Passage provided »
══════════════════════════════
/ 29 June 2020

Relocation rears its head: Bringing de-densification home in Alexandra

Graphic Alexandra Twitter
(Graphic: John McCann/M&G)

The American poet GC Waldrep recently described gravity as “a debt … incurred by God”. In the Stjwetla shack settlement in Alexandra, Johannesburg, gravity is God-sent. Built around a series of small rivulets that flow down the western bank of the Jukskei River in the township’s northeastern corner, it is a place where everything rolls downhill.

Some of the rivulets have been turned into concrete gutters; others run through the middle of dusty footpaths. But all of them stand in for the settlement’s lack of sanitation and services, transporting its waste into the river. The Jukskei accepts everything and denies nothing.

The trickle begins early in the morning when residents toss out the tubs of grey water used to wash dishes, laundry and their bodies. Others brush teeth, gargle and spit while the settlement wakes up around them. The sound is a mix of children in full voice and artisanal clanks: a carpenter hammering custom-made wardrobes, the hum of arc-welding machines as they fashion burglar bars, and the mending of fridges and televisions.

In a home alongside one of these streams, the morning din is mixed with the pitter-patter of sparrows’ feet. Gladys and Thandi Magxotywa’s shacks, which have denim-blue walls, are built in the shade of one of two oak trees that make up Stjwetla’s paltry canopy. Its branches are home to sparrows in the morning, and on some nights they hear the heavy thud of an owl relieving them of one of the chubby rats that scurry across their roof.

This home, with its L-shaped yard and concrete benches the colour of strawberry jam, is one among thousands that have been thrust into the Covid-19 spotlight by the government’s attempts to curb the spread of the virus in shack settlements.

The coming storm

By the end of the year, 1 600 of the homes in Stjwetla are set to be razed. In an effort to “de-densify” the settlement, the families will be moved into shipping containers on what are now two dusty patches of open land on the opposite end of Alexandra.
══════════════════════════════
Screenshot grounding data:

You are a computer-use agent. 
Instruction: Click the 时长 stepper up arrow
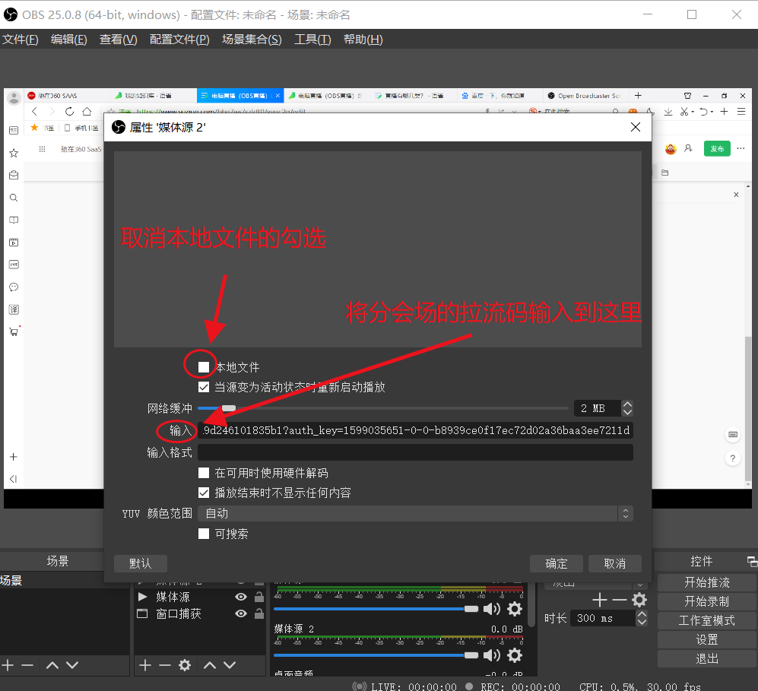[642, 613]
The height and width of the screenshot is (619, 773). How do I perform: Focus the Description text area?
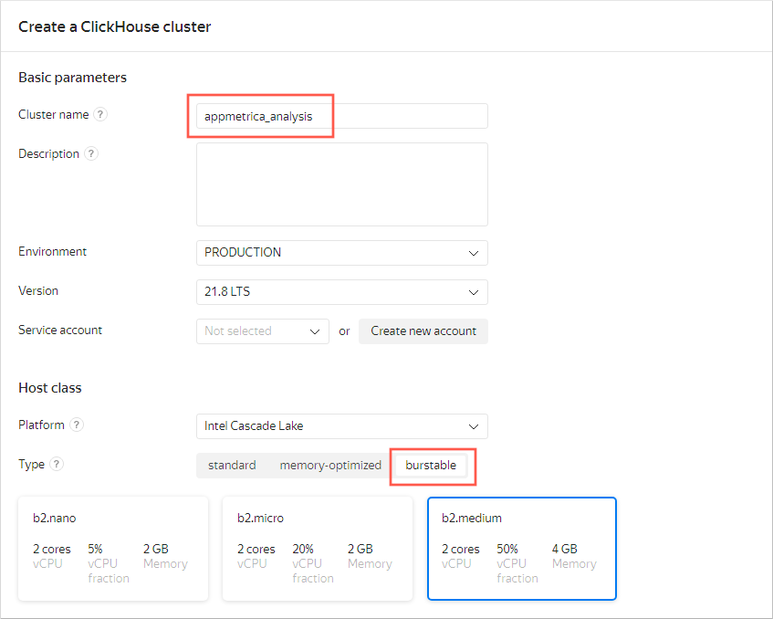tap(341, 184)
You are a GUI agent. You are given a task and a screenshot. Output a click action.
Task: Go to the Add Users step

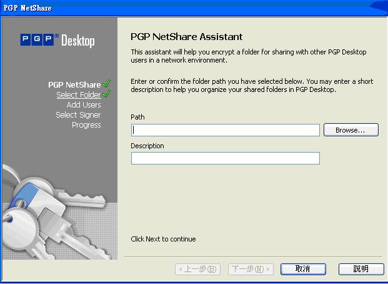[x=84, y=104]
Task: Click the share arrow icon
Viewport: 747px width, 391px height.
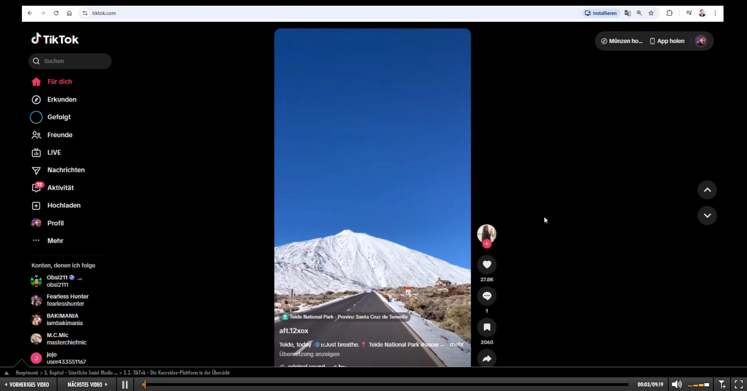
══════════════════════════════
Directions »
Output the passage from the Alexandra article word for word, from "By the end of" up to and including "end of Alexandra.".

Answer to the exercise »
By the end of the year, 1 600 of the homes in Stjwetla are set to be razed. In an effort to “de-densify” the settlement, the families will be moved into shipping containers on what are now two dusty patches of open land on the opposite end of Alexandra.